何にも動じないラザロ
ラザロの態度は、とても自然で静かであって、しかも何にも動じないような信頼感にあふれているように見えます。それを、ある意味、「たくましい」と言ってもいいかもしれません。なぜなら、彼の命は狙われていたからです。
この時、二人のひとの命が狙われていました。人々は妬みと自己保身のために、二人の人をこの地上から抹殺しようとしていました。もちろん、狙われていた一人はイエス様。もう一人がラザロでした。「その日以来、彼らはイエスを殺そうと企んだ」(ヨハネ十一章五三節)、「祭司長たちはラザロも殺そうと相談した。」(ヨハネ十二章十節)とあります。この時、ラザロはイエス様とほぼ同じ立場になっていました。でも、彼は、ごく普通の態度をとっていたように見えます。この二人は心が一つに結ばれていたのでしょうね。
ラザロは、主が用意された「いのちの杯」から「いのちの水」を飲みました。人目につく多くの人々の中に、ただ混じっていることで、恐れはなかったのでしょうか。不安や葛藤も無かったのでしょうか。死を経験し、しかも復活を経験したラザロにとって、死はなにも恐れるものではなかったのだと思います。彼は、ただイエス様がおられるところに身を置きたかった。イエス様のいらっしゃるところに留まっていたいと願っていたのでしょう。その信頼感が、彼のごく普通の態度となり、何事にも動じない姿になったのです。
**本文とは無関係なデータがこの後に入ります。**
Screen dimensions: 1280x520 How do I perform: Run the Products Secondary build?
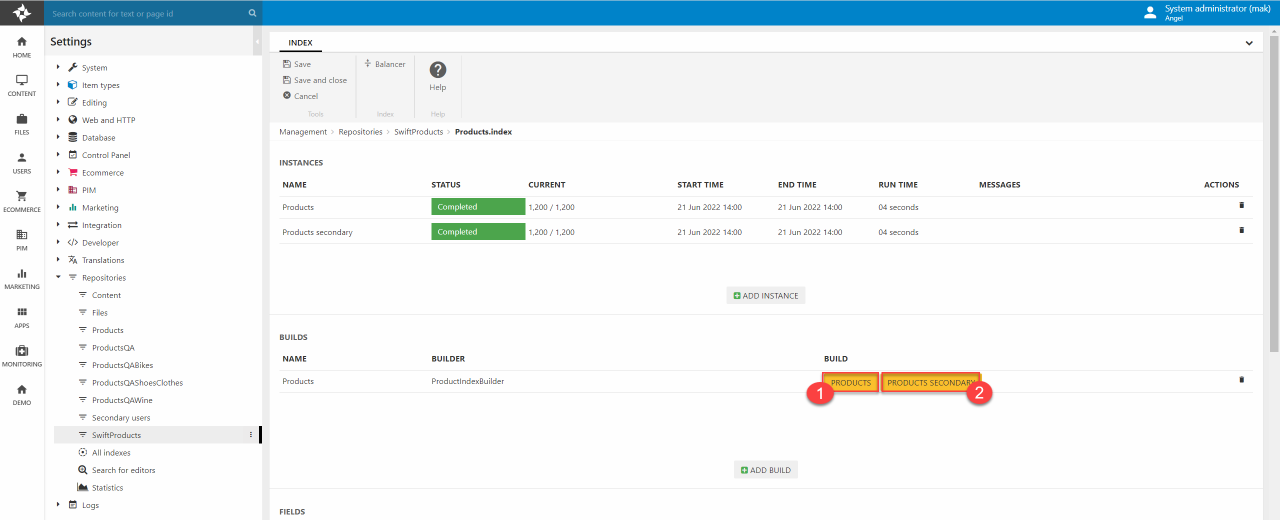pos(930,383)
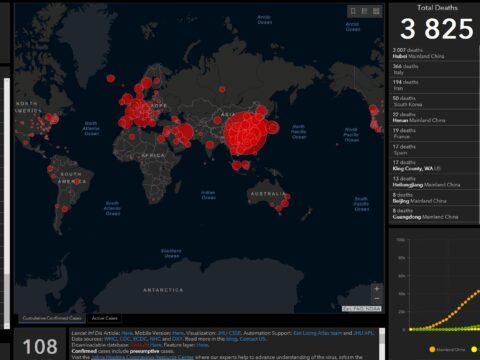Switch to Cumulative Confirmed Cases tab
Viewport: 480px width, 360px height.
click(52, 318)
ベタニアファミリーはイエス様の十字架と復活を示すモデルだったと思います。誤解を恐れないで思い切って言えば、この場所は「ベタニアファミリー福音教会」だったと言ってもいいかもしれせん。彼らの輝く姿が、イエス様の十字架を考えて、受け止める力になり、イエス様の喜びとなりました。
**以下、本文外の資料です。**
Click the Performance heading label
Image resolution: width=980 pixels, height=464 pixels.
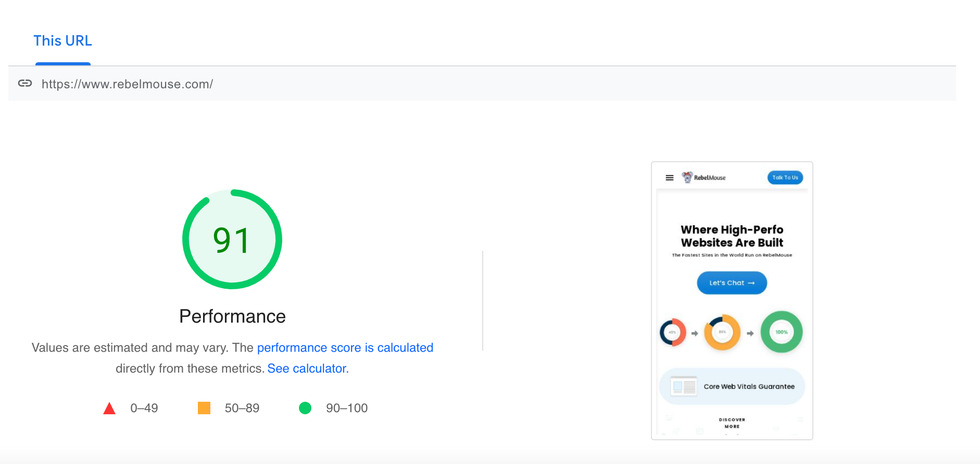coord(232,316)
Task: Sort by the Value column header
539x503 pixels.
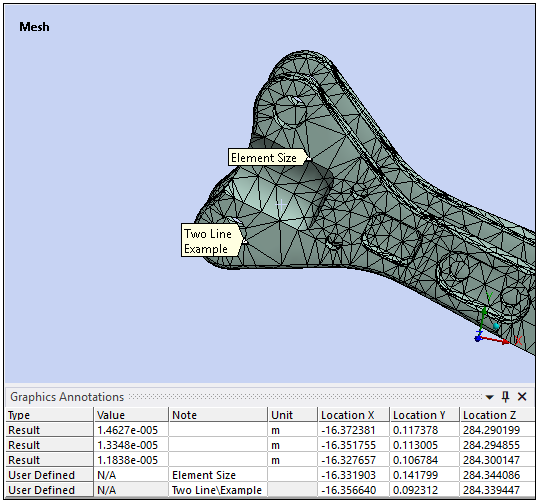Action: 131,415
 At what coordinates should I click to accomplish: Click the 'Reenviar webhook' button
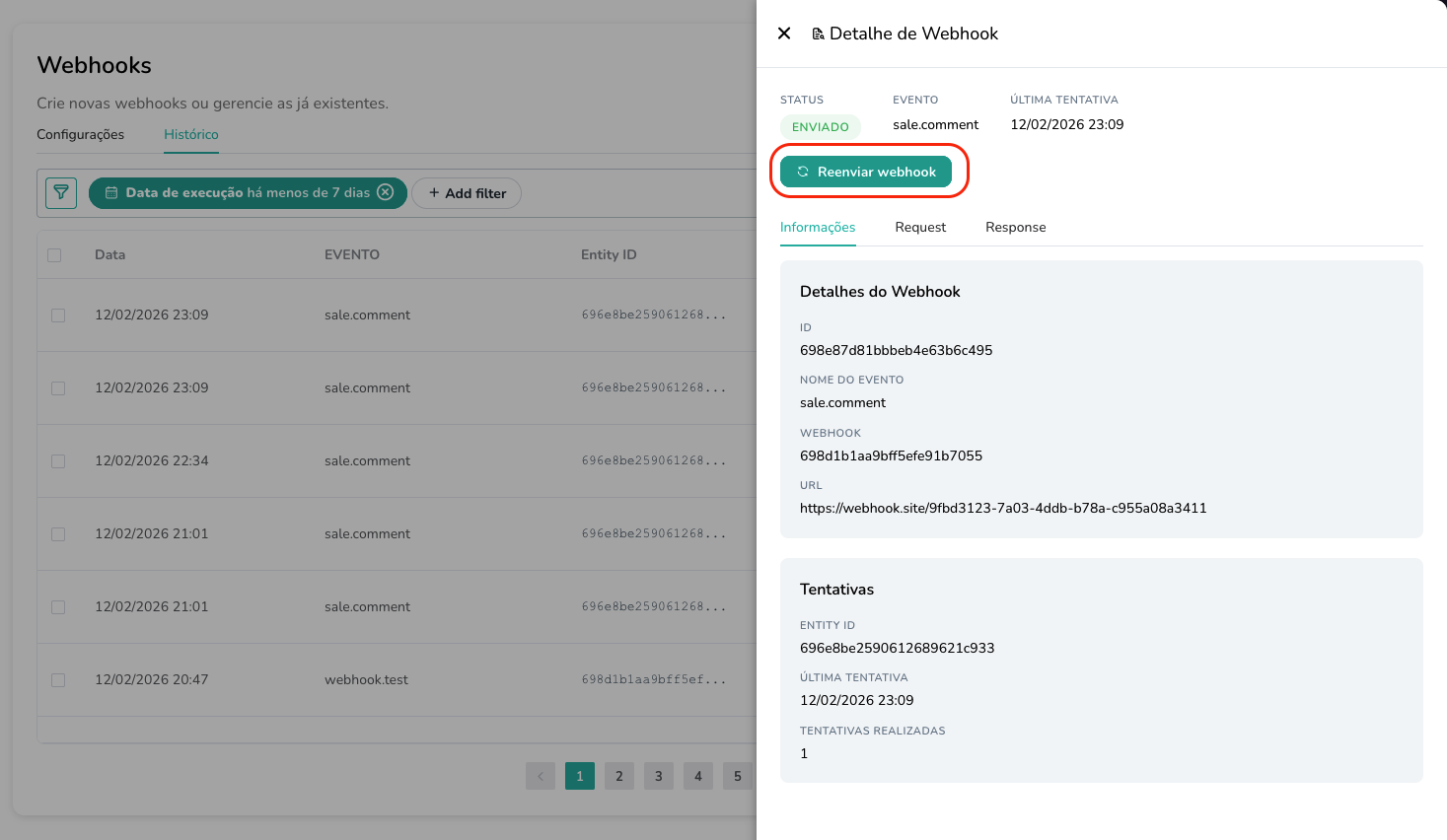868,171
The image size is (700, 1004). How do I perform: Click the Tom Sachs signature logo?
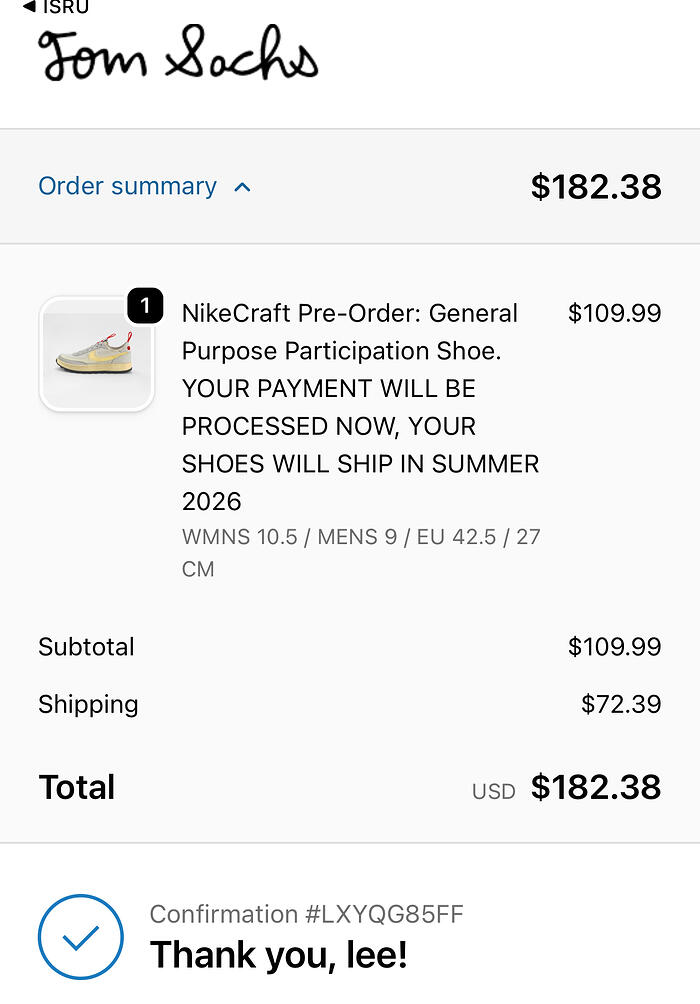tap(178, 56)
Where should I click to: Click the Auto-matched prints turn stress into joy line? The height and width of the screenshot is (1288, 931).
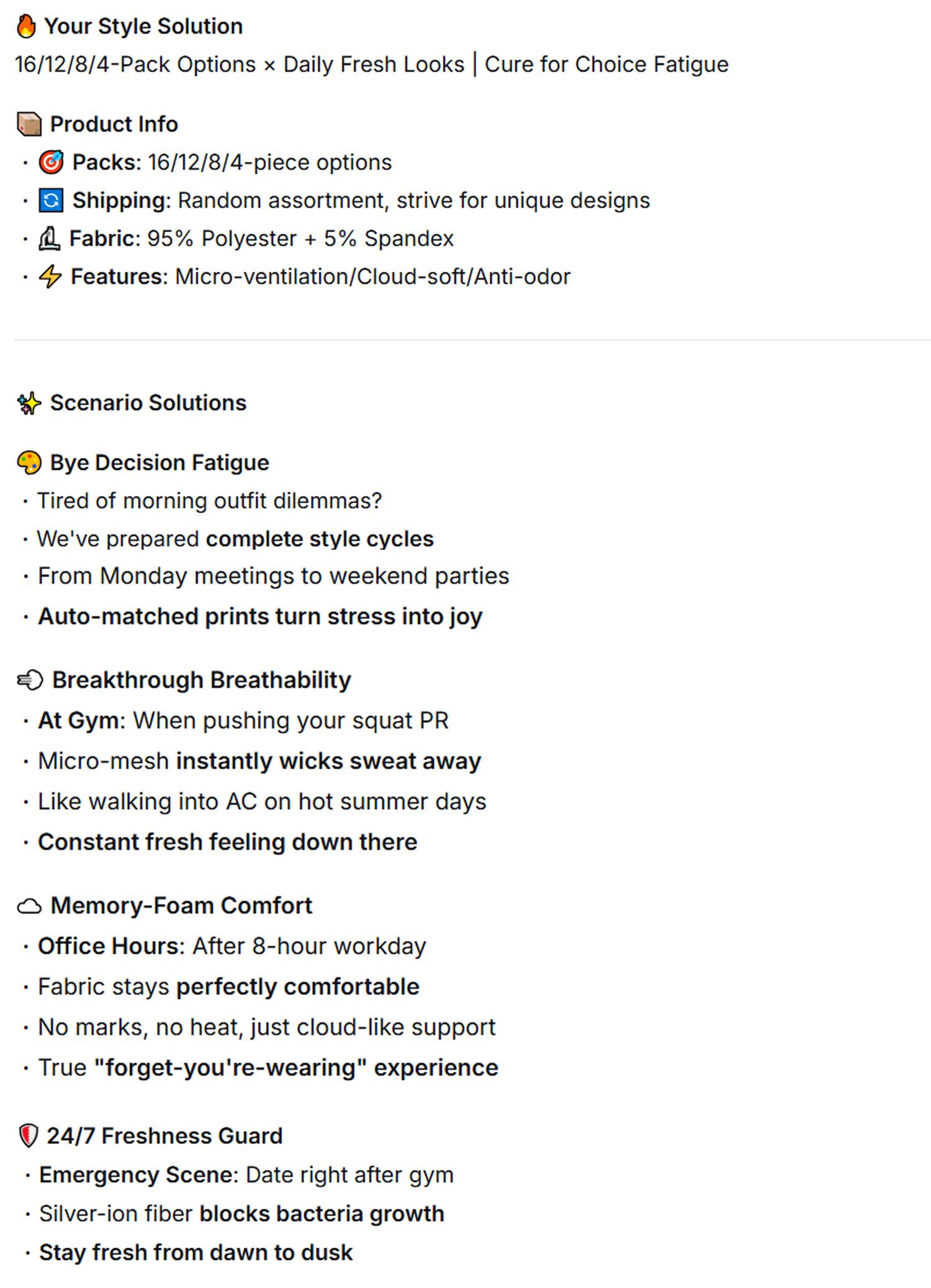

ベタニアファミリーは皆、同じ杯から飲んで、それぞれの姿で宝を分かち合う土の器たちでした。この土の器は英語ではポット(Pot)と訳されていますが、聖書には複数形のPotsと書かれています。また、別の翻訳ではVesselsとも言われていますが、やはり複数形で記されています。ここで言われる土の器は、ひとつの器で栄光を証しするのではなくて、複数の器が集められてその中の宝を輝かせるのです。
あなたもそのひとつとして集められ、組み合わされて、福音の輝きと香りを放つ教会の一部なのです。